Mutations in the VHL gene can be detected in >99% with VHL syndrome. 6, 7 The Ambry Test: von HippelLindau syndrome (VHL) is designed and validated to be capable of detecting ~99% of described mutations in VHL.
Blood: Collect 3-5 cc from adult or 2 cc minimum from child into EDTA purple-top tube (first choice) or ACD yellow-top tube (second choice). Store at room temperature or refrigerate. Ship at room temperature.
Blood Spot: Call for availability.
Saliva: Collect 2 ml into Oragene™ DNA Self-Collection container. Store and ship at room temperature.
DNA: Send 20 µg in TE at 50-100 ng/µl. Store frozen and ship on ice or dry ice.
Prenatal: Prenatal testing for a VHL gene mutation is possible when the disease-causing mutation in an affected parent is known. Please call an Ambry Genetic Counselor to discuss your case.
Testing under 18 years of age: Since tumors associated with VHL disease have been reported in children as young as 4 years of age, testing of asymptomatic children is appropriate when the disease-causing mutation in an affected parent is known. Please call an Ambry Genetic Counselor to discuss your case.
| Test Code | Technique | CPT Codes |
|---|---|---|
| 2600 | VHL Gene Sequence Analysis | 83891x1, 83894x4, 83898x3, 83904x6, 83909x6, 83912x1 |
| 2604 | VHL Deletion / Duplication Analysis | 83891x1, 83894x1, 83900x1, 83901x7, 83909x1, 83912x1 |
| 2606 | VHL Sequencing and Deletion / Duplication | 83891x1, 83894x4, 83898x3, 83900x1, 83901x7, 83904x6, 83909x7, 83912x2 |
| Technique | Days |
|---|---|
| VHL Gene Sequence Analysis | 7-21 |
| VHL Deletion / Duplication Analysis | 7-14 |
| VHL Sequencing and Deletion / Duplication | 7-21 |
1 Latif F, Tory K, Gnarra J et al.

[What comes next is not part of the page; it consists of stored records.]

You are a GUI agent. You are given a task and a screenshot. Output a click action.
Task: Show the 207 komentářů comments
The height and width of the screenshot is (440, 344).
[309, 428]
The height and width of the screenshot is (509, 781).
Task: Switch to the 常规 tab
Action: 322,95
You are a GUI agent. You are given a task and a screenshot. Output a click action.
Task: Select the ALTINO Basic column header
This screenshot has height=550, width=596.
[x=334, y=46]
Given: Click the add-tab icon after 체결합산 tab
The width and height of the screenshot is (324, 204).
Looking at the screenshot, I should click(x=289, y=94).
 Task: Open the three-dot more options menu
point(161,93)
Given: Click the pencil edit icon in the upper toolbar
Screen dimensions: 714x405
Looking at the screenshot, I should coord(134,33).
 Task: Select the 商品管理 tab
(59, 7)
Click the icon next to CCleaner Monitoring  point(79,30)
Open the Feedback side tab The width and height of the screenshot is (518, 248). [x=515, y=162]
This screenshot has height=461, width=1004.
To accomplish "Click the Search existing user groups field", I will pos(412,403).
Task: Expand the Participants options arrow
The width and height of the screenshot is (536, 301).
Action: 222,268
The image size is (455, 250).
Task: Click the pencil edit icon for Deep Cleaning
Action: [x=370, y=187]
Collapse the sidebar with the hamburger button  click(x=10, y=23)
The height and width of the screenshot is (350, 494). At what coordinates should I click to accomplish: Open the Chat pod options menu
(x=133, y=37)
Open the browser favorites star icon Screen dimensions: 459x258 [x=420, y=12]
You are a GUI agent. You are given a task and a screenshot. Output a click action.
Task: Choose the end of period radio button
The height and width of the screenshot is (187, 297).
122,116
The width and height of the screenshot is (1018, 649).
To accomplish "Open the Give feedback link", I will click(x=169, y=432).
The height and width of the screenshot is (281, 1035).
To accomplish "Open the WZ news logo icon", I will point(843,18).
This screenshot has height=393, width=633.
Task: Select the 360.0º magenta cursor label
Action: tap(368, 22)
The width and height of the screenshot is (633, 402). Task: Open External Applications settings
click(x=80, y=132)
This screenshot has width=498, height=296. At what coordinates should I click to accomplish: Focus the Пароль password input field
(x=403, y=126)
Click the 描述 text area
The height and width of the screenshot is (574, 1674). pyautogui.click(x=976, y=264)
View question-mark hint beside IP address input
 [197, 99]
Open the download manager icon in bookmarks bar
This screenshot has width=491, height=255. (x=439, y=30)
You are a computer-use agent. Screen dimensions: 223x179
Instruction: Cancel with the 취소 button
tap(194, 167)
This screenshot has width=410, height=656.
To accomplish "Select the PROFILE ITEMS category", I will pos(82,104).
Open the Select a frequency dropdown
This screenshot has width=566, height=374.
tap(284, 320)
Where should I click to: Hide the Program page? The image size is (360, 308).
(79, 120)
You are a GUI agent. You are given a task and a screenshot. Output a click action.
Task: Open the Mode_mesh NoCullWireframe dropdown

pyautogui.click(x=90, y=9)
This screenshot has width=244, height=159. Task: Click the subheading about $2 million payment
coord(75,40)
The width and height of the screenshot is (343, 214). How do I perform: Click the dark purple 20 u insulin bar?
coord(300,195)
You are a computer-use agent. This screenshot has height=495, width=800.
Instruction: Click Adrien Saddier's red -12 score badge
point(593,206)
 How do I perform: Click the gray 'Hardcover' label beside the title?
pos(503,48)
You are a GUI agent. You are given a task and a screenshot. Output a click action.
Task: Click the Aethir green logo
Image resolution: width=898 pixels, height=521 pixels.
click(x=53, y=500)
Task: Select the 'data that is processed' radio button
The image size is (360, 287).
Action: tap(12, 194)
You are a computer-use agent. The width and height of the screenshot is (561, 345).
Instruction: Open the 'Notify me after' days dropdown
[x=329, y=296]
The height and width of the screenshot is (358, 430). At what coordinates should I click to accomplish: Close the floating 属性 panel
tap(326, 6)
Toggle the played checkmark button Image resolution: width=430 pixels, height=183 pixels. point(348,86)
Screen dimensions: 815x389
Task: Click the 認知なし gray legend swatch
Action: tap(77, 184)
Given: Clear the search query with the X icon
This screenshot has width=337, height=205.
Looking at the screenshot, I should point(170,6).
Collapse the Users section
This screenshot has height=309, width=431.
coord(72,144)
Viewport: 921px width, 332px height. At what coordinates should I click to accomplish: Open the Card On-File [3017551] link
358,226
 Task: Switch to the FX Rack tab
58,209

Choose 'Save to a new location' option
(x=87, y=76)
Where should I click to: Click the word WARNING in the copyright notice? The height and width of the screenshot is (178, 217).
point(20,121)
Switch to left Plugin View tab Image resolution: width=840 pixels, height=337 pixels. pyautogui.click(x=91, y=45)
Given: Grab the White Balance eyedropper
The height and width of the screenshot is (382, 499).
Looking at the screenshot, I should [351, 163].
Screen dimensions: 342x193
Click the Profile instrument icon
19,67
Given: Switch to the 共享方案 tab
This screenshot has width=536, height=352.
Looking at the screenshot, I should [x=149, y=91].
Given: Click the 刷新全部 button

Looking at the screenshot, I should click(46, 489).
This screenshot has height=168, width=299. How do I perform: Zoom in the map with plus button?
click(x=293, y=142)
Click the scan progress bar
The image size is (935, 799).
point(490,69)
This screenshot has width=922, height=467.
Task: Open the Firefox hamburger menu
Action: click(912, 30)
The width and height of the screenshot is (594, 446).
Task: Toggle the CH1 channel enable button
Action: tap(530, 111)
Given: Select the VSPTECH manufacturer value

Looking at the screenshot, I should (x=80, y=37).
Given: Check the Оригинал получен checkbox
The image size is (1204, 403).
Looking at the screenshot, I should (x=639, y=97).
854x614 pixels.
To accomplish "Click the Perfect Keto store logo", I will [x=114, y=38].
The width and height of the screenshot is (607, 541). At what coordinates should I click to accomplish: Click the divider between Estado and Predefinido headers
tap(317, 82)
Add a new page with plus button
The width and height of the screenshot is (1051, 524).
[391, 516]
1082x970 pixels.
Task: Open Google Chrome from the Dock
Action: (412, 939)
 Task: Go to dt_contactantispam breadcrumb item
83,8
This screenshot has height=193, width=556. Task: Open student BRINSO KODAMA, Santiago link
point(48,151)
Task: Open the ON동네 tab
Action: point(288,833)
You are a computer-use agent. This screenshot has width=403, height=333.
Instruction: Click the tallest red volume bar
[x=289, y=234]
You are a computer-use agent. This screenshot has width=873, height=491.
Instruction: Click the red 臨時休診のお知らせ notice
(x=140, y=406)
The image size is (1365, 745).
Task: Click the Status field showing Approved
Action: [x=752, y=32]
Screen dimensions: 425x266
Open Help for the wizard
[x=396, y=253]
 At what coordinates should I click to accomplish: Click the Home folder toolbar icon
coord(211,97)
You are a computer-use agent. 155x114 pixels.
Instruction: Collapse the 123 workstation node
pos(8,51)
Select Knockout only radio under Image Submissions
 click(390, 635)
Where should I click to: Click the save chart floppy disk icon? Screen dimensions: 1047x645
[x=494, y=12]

Science. 1993; 260(5112):1317-20.
2 Maher ER, Iselius L, Yates JRW et al. J Med Genet. 1991; 28:443-7.
3 Gnarra JR, Tory K, Weng Y et al. Nat Genet. 1994; 7(1):85-90.
4 Maher ER, Webster AR, Richards FM et al. J Med Genet. 1996; 33:328-32.
5 Lonser RR, Glenn GM, Walther M et al. Lancet. 2003;361:2059-67.
6 Stolle C, Glenn G, Zbar B et al. Hum Mut. 1998;12:417-423.
7 Hoebeeck J, van der Luijt R et al. Lab Invest. 2005;85:24-33.